Patching and trying to Pool Hosts after they've been in production

DustinB

Hey all,

Looking for some guidance on this. I have 3 hosts all running XCP-ng.

XCP-ng 8.2.1 (GPLv2)
XCP-ng 8.0.0 (GPLv2)
XCP-ng 8.2.1 (GPLv2)

Respectively,

One host was recently running 7.6.0 and has been updated. I want to introduce this system back into my NFS shares that are attached to the other two hosts.

When I look to do that on Dom0 I get this warning message about potential data loss.

The 4th line item highlighted is the repo that I need to attach.

How worried should I be about this, as this storage is provided over NFS from a NAS?

What does this then do if I want to try and pool all of these hosts, which is the end goal?

olivierlambert

Hi,

You can't share a storage between different pools. A shared storage is only shared with hosts inside the same pool. So first, you'll need to migrate (or warm migration, or CR) VMs from a single host to the destination pool with the "final" shared SR configured there.

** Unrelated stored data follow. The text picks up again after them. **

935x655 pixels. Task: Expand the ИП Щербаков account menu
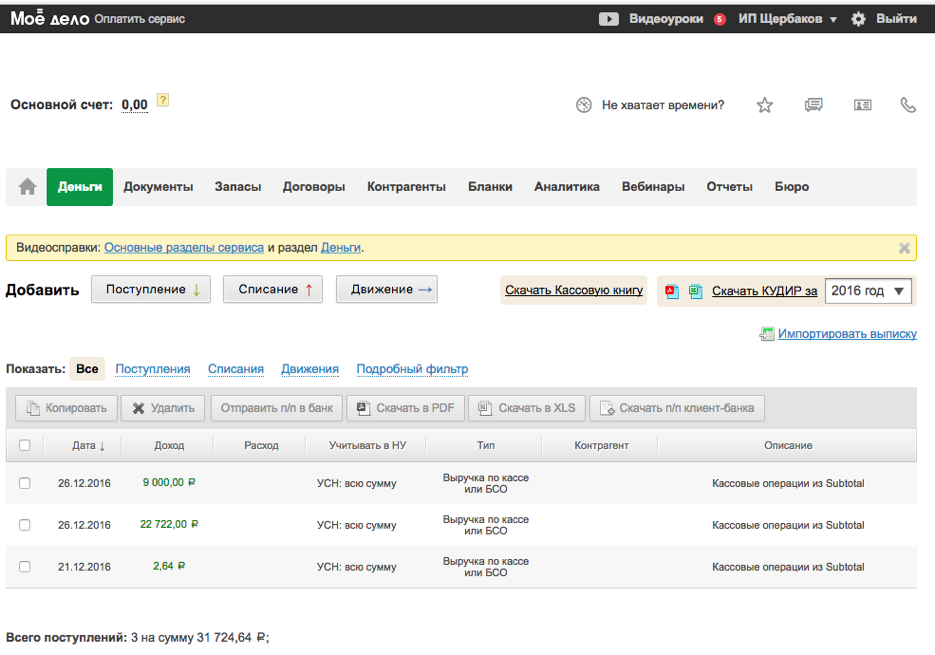(787, 19)
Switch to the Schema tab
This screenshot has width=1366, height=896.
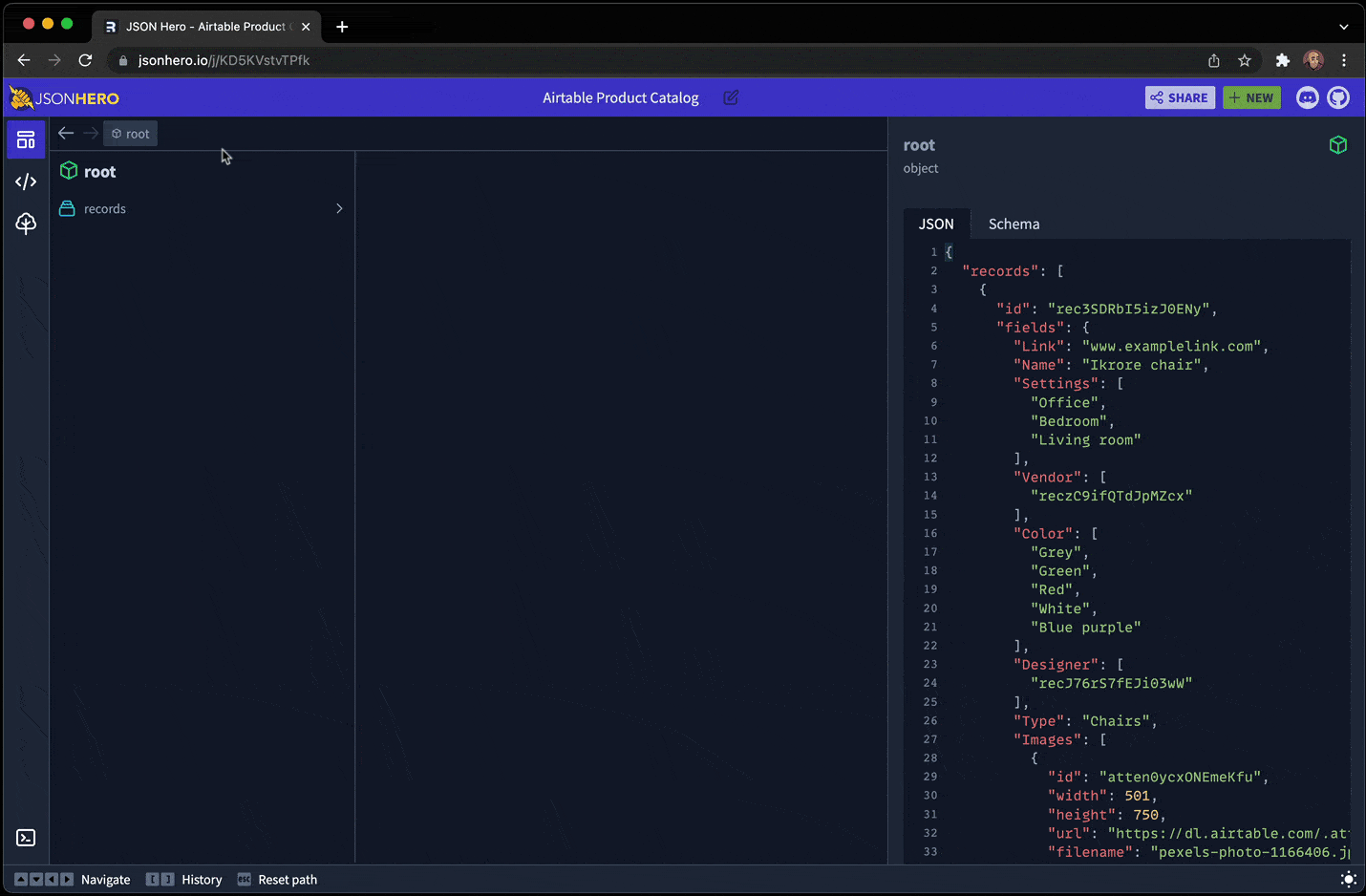[x=1014, y=224]
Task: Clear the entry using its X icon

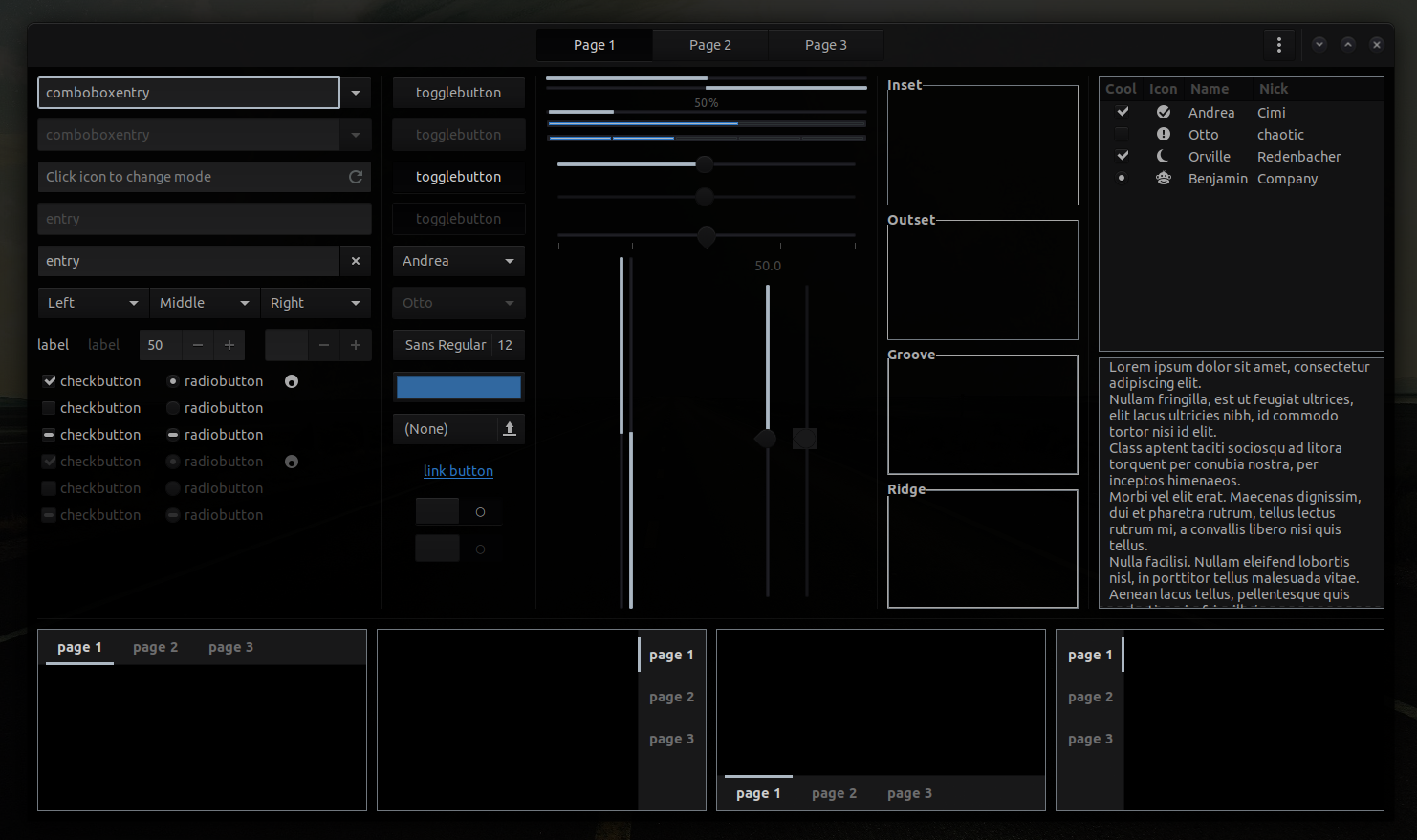Action: click(355, 260)
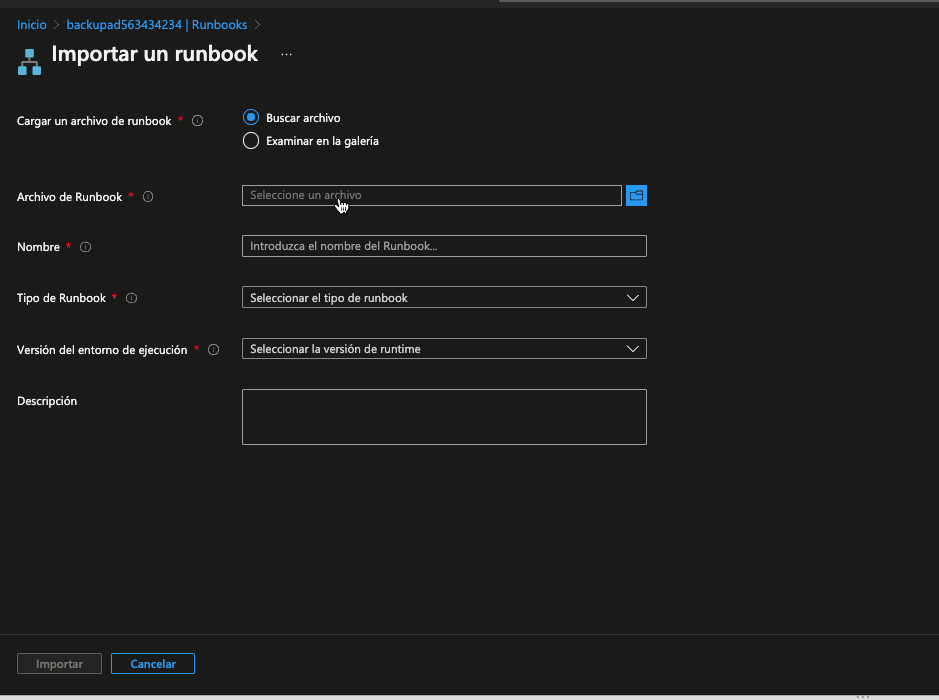The width and height of the screenshot is (939, 700).
Task: Click info icon beside Versión del entorno de ejecución
Action: pyautogui.click(x=213, y=350)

Then, you'll remove the previous SR and join the destination pool.

DustinB

@olivierlambert said in Patching and trying to Pool Hosts after they've been in production:

Hi,

You can't share a storage between different pools. A shared storage is only shared with hosts inside the same pool. So first, you'll need to migrate (or warm migration, or CR) VMs from a single host to the destination pool with the "final" shared SR configured there.

Then, you'll remove the previous SR and join the destination pool.

That is extremely odd, because it at least was setup like that before my time with this org..

DustinB

Each host has its own Pool (of itself), and then has VM storage on a NAS that its accessing over NFS.

olivierlambert

You can connected to the same NAS, but each pool will have a dedicated folder named after the SR UUID. So you can't actually share a VM disk between 2 pools, by design (the pool is the only way to know which host get the lock on the disk).

DustinB

@olivierlambert said in Patching and trying to Pool Hosts after they've been in production:

You can connected to the same NAS, but each pool will have a dedicated folder named after the SR UUID. So you can't actually share a VM disk between 2 pools, by design (the pool is the only way to know which host get the lock on the disk).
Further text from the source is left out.